1. Inside a conductor which is connected to a battery, an electric field is built up inside it. As we know electric field line starts from positive ions to negative ions. Positive ions with flow under columbic force. But electrons will flow in opposite direction. So, electrons will flow from lower potential to higher potential, is it? If yes, where does the energy comes from?

2. Can we say that a battery is a chemical cell? If yes, that means electrons will flow from negative pole to positive pole(from higher potential to lower potential).But I read some of the physics reference books, it stated that electrons flow from lower potential to higher potentail?Which one is correct? The concept is so abstract

3. When the electrons is forced out of the battery, it will flow from -ve to +ve(higher to lowerV) . Again, what’s the energy in moving the electron?

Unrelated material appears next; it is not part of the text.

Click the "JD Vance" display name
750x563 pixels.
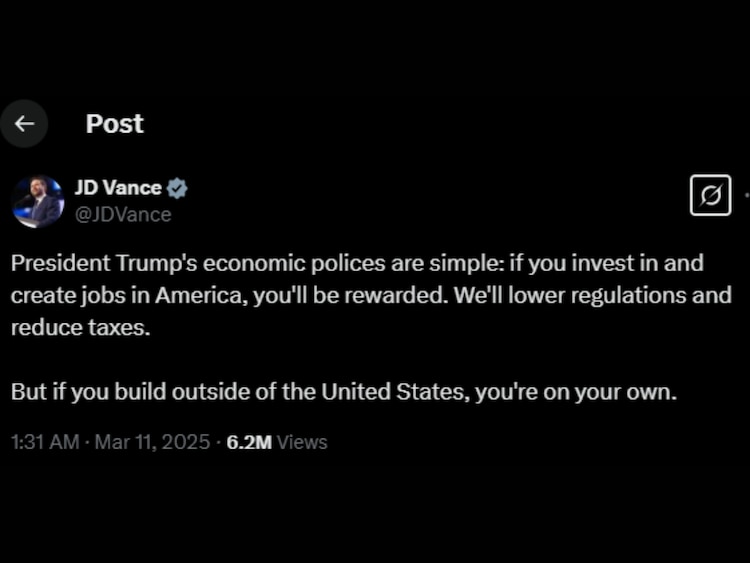coord(118,188)
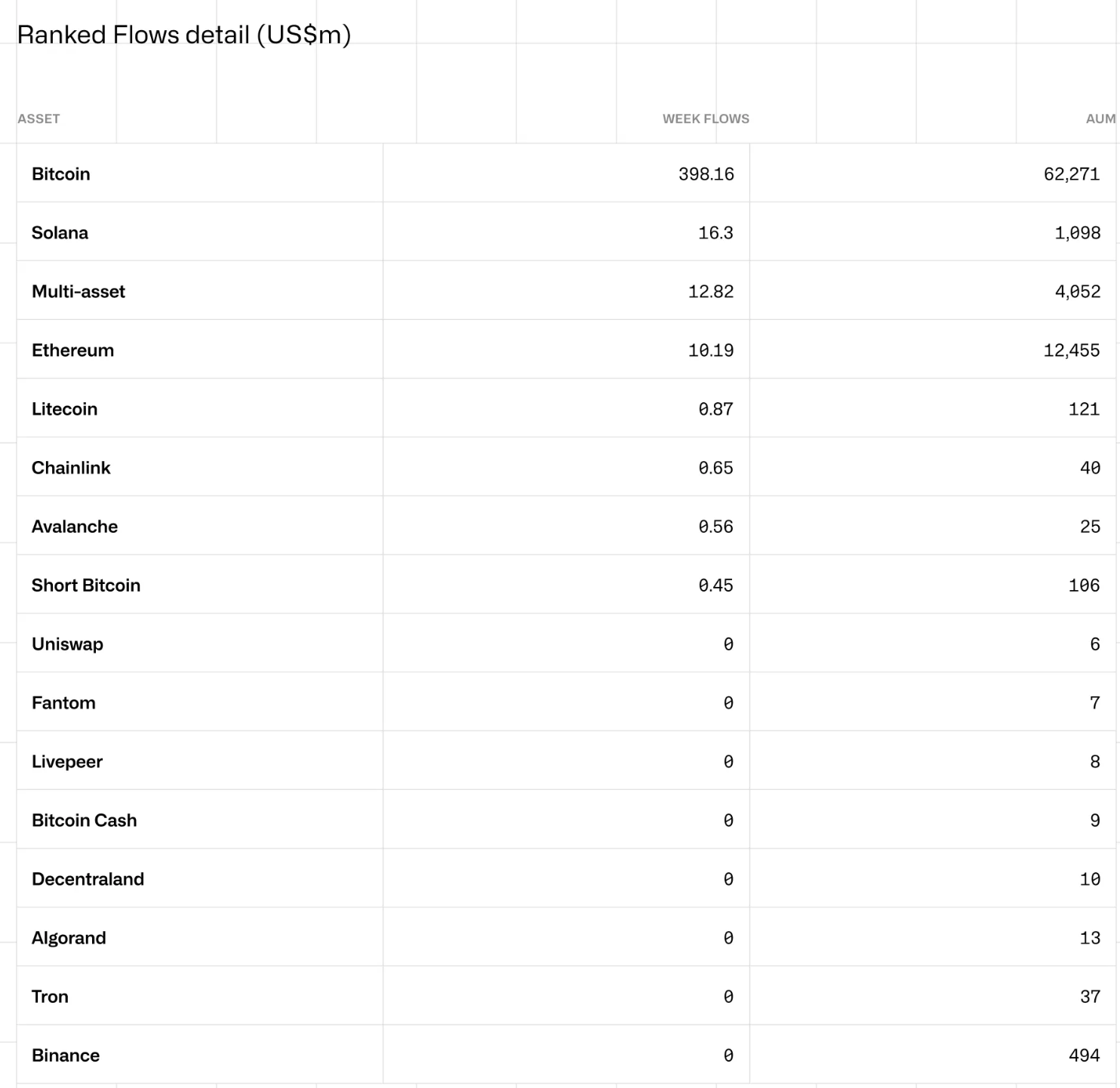Select the Multi-asset row label

tap(78, 292)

p.s. Actually I don't know why -ve pole is of lower potential and +ve pole is of higher potential? Is it random taking or because there is more electrons in the negative pole and so it is of lower potential?

I found that some of the reference books states that the pole with more positive ions is of higher potential are it correct?

Pp.s.from my point of view, that’s when I took chemical cell as a battery. It seems that electrons in the battery and in the external circuit flow in different direction, is it correct?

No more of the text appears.